Prophylactic vaccines prevent infection by inducing production of neutralizing antibodies. A good prophylactic vaccine should be safe and should induce long-lasting protection. Development of prophylactic vaccines for HPV is hindered by various factors. HPVs are difficult to grow in vitro . Moreover, HPVs are species specific, so vaccine evaluation in animal models is also not possible. Sub-unit vaccines using HPV VLPs, obtained by expressing capsid protein L1and L2 in both prokaryotic and eukaryotic cells are currently being used as candidate vaccines. In early animal models like rabbits[63] and canines,[64] these VLPs have shown to be highly immunogenic and also shown to elicit high titres of neutralizing antibodies. An early human trial using HPV 16 VLPs produced in insect cells showed high titres of neutralizing antibodies up to 40 times higher than in a natural infection.[65] Another randomized control trial was conducted using HPV 16 VLPs consisting of HPV 16 L1 protein expressed in yeast. This study showed complete protection from disease in the vaccinated group compared to the unvaccinated group.[66] This study has shown that HPV 16 VLPs used as prophylactic vaccines can reduce cervical cancer risk in women who are HPV 16 negative. Recently, a bivalent HPV 16/ 18 virus-like particle vaccine has been shown to be efficacious in preventing incident and persistent infections with HPV 16 and 18.[67] Quadrivalent vaccines using VLPs made of HPV 6, 11, 16, 18 have been tested for their efficacy in chimpanzees. The study shows that this vaccine elicits both neutralizing antibodies as well as a transient CTL responses.[68] Currently phase III trials are being undertaken to prove its efficacy. Another human trial demonstrated the ability of HPV VLP vaccines to induce both humoral as well as cell-mediated immune responses in healthy individuals as shown by increased neutralizing antibodies as well as cytokine response.[69]

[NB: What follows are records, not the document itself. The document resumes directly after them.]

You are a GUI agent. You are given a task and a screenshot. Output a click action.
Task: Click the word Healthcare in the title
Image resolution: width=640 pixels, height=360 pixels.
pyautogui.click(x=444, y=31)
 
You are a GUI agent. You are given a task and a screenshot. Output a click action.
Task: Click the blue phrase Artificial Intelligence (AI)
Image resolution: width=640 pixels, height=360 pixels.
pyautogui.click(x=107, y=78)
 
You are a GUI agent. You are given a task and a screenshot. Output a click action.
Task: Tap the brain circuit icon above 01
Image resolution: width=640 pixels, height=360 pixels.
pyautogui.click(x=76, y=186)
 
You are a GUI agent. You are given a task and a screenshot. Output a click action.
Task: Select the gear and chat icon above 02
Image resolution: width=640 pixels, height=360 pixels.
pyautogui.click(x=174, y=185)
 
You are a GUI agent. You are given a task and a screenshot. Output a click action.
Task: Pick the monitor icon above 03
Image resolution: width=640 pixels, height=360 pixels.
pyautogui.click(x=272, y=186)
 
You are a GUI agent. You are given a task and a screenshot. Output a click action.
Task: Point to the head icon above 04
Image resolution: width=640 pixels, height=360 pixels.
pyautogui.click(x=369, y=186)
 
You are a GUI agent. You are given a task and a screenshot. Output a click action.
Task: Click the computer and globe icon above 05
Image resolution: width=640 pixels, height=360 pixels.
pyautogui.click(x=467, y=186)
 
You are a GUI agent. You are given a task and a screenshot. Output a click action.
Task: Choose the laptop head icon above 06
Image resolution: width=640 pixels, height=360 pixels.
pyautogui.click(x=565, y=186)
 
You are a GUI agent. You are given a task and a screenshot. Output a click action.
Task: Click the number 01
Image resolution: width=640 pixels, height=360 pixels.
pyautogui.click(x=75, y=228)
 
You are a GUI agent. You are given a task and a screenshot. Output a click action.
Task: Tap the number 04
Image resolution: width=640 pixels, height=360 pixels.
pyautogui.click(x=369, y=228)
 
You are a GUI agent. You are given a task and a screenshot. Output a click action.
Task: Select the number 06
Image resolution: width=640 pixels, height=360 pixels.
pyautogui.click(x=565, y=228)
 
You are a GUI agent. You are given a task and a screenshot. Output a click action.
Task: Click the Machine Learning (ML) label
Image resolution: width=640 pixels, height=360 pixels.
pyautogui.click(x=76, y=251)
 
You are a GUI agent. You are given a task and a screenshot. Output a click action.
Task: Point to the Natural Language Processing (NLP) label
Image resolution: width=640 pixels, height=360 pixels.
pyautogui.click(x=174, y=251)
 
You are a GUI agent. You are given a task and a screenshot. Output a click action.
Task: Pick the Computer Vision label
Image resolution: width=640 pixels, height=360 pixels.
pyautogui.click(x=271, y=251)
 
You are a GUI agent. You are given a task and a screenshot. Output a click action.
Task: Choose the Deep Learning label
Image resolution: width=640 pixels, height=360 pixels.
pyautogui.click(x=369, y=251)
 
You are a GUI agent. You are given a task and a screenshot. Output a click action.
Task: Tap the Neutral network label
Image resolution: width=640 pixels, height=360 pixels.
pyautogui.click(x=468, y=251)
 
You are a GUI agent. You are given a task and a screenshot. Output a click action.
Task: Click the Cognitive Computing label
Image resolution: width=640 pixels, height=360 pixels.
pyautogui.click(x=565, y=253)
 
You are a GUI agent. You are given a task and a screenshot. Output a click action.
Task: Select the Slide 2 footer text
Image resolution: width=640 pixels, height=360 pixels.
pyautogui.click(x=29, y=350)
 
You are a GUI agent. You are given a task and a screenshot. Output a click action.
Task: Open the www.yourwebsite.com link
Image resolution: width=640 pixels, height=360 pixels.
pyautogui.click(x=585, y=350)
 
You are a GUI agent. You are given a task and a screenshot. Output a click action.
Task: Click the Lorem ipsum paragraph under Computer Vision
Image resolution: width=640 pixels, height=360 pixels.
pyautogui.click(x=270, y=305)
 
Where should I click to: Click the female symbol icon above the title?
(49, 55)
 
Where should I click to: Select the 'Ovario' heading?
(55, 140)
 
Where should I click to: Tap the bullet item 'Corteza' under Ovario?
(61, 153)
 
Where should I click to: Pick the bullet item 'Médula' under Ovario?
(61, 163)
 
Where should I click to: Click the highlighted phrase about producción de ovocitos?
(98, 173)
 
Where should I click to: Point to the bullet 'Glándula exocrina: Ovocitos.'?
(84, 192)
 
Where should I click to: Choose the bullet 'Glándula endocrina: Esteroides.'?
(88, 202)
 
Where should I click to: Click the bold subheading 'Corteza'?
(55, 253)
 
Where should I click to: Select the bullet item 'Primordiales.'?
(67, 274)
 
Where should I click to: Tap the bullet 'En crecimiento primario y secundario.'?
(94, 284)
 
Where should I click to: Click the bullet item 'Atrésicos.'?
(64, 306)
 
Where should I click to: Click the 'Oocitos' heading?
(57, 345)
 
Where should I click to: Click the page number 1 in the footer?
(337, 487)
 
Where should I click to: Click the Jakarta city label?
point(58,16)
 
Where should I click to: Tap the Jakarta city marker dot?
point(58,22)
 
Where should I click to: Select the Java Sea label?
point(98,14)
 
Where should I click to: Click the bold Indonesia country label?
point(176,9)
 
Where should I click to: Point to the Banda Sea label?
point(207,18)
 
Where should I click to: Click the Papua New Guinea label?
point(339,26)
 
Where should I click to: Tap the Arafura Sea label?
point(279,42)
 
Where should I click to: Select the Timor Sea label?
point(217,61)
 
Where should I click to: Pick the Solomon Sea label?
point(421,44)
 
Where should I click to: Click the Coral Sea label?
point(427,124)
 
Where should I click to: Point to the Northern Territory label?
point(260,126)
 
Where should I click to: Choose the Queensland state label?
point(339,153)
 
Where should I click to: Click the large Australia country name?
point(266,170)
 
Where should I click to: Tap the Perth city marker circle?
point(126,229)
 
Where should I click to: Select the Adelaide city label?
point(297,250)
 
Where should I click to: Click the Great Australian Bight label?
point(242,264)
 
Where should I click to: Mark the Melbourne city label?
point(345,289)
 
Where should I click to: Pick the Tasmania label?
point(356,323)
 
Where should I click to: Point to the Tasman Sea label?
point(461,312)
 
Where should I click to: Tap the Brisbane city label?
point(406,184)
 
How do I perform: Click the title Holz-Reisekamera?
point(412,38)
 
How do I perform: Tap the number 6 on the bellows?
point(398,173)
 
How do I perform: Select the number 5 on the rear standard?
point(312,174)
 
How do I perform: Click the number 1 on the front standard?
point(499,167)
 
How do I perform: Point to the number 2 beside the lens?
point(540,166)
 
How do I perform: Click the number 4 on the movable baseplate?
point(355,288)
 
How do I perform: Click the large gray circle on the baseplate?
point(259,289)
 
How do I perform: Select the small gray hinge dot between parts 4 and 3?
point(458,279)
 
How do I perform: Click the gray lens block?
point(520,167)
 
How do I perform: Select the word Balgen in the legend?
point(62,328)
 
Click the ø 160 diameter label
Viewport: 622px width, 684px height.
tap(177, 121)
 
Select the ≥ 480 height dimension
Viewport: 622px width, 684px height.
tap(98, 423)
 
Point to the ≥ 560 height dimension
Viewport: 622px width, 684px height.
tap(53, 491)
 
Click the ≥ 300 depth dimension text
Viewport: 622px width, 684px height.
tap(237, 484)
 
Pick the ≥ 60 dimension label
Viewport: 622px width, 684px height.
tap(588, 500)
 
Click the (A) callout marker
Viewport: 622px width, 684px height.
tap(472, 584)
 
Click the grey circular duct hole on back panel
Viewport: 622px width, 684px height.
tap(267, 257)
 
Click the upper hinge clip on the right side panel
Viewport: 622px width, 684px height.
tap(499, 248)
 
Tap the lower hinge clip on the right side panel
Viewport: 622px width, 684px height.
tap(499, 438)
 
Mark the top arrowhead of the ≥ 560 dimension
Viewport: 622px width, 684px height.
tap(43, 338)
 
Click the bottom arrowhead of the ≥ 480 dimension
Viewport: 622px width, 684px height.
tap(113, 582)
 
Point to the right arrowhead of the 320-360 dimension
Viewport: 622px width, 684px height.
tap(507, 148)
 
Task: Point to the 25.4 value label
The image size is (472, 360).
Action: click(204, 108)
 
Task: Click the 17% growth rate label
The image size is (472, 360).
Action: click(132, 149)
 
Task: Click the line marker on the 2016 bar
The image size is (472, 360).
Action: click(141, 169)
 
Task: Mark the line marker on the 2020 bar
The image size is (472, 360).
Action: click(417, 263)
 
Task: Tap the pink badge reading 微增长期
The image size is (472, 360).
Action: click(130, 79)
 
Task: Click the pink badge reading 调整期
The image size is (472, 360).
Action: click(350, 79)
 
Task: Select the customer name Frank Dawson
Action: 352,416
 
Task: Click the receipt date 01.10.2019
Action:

Future vaccine candidates in our country should incorporate the important prevalent high-risk HPV types.

Therapeutic vaccines

Therapeutic vaccines are being developed to treat already established infections. As the early oncoproteins E6 and E7 are expressed through out the lifecycle of the virus and their presence necessary to maintain the transformed state in cell lines,[70] they are potential targets as therapeutic vaccines. A phase I trial using E7 peptide vaccine showed regression of disease in the study population.[71] Vaccination with long peptides of E7 protein of HPV 16 elicited a robust CD4-positive T helper cell response as well as a CD8-positive CTL response in mice.[72] DNA vaccines comprising the HPV 16 E6 gene were shown to elicit protective cell mediated immune response in mice.[73] Chimeric VLPs have also been developed by fusing non-structural proteins E7 or E2 into L2 protein. These chimeric VLPs elicit both humoral immune responses as well as cell mediated immune responses[74] and may be relevant for a population that has established HPV related cervical disease.

Conclusions

HPV infection has been reported to be a frequently occurring sexually transmitted disease.[9] It has also been implicated in causing cervical cancer, which is the most frequently occurring cancer in Indian rural women. India carries a fourth of world′s burden of cervical cancer.[75] It is important that health authorities place cervical cancer screening and HPV detection as a high priority in future cancer prevention health strategies[80].